There is nothing sewn onto the end of the “show and tell” piece, but its owners agree that the Myers example seems the closest they know to their own.

In any event, it is a very interesting textile.

We now moved to Central Asian pieces. The first of this is a familiar “trapping” published momumentally in a two-page layout in the Thompson-Mackie catalog Turkmen for the TM’s 1980 exhibition.

There was some good-natured joshing as this piece was described as one that Jon Thompson had included in his controversial “Imreli” attribution in that catalog, and Thompson got to say publicly again that his intent was to fashion a “provocation.” (I think the “Dr. Cabistan” column in the now-defunct ORR, with its letter from a puzzled Imreli collector and the good “doctor’s” response, is one of the funniest things I have ever read about this controversy.)

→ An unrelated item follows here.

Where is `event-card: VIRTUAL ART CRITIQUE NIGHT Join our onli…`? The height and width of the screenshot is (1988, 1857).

Here is a closer look at a detail of this wonderful piece.

Someone from the audience (not Thompson) indicated that most experienced Turkmen analysts would now place this piece in “eagle group III.”

A second Turkmen piece is the fragmented Yomut chuval below.

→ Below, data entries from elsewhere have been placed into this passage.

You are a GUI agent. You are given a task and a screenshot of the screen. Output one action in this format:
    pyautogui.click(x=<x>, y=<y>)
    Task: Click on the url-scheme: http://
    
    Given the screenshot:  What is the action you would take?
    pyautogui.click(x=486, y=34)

It has good color, spacious drawing, and an older feel about it.

The next piece, a Yomut main carpet, was also older and attracted Jon Thompson’s attention despite its poor condition.

The larger, articulated kepche guls, indicate, Thompson said, an early date. Here is a closer look at a detail of this piece.

The main border is a variety of what Thompson calls a “serrated gul” type, a usage that he says, in the 1980 catalog, ended by about 1850.

The next piece also featured kepche guls.

Thompson also saw this rug as older and commented on its “boat” border.

The next piece was a classic Tekke six-gul torba.

The internal instrumentation of both the major and minor guls on such pieces have been analyzed closely.

So, what do you think? Unusual or not?

The next Turkmen piece was a flatweave, a brocade.

Thompson said that the size suggested that it could have been a “wedding” rug.

A closer detail of this weave.

The next Turkmen rug was a large fragment of a Tekke main carpet.

Thompson, again, cited the size of the ornaments and the four-star cartouche as indicators of age.

The next Turkman piece was an unusual format.

I thought I heard Thompson suggest that this piece, which is a little over two feet by four feet, might have been a kind of engsi, or door rug. One that hung inside, rather than outside, the tent door.  But I have $6,000 worth of hearing aids, and still hear only at about 60% of normal.  More, I can find no one else who attended who heard Thompson say this, so my indication needs to be taken with great caution.

I have turned this piece 90 degrees so that you can see its design devices more closely.

It has quite a bit of what seems likely to be cochineal-dyed silk.

The next Turkmen piece was a chuval fragment with a “mina khani” design.

This piece contains an opulent use of silk pile decoration.

This piece was followed by a similar complete chuval.

The saturation of the red ground in this piece is exceptional. Until recently, both of these pieces would have be described as “Beshiri.” Nowadays, a “Middle Amu Dyra” designation has been seen as more appropriate.

The last Turkman piece, and also the final one in this Symposium show and tell, was the Salor main carpet below.

Again, Thompson commented admiringly on the character of the drawing and about the age of this complete carpet. He called the ground color a “classic madder red.” He estimated it to either the early 19th century or late 18th century.

Dan Walker rose, saying that

no matter how enjoyable a symposium and its show and tell, there is a time when the “tent has to come down.”

People took a last “hands-on” look at the pieces shown, those who had brought things began to carry them out, folks said “goodby,” adding “see you at ACOR in St. Louis,” and ran for their transportation.

My thanks to The Textile Museum, to those material owners who have permitted me to share their pieces with you, and to Bonnie Ware, who, in response to my impromptu request, produced, in circumstances in which it was very difficult to hear, an excellent set of notes on about 120 pieces.  Thanks also to Richard Isaacson, Jeff Krauss and, especially, to Wendel Swan, for valuable editorial assistance.  Remaining errors are mine along.

I hope you have enjoyed this virtual version of this Symposium show and tell program.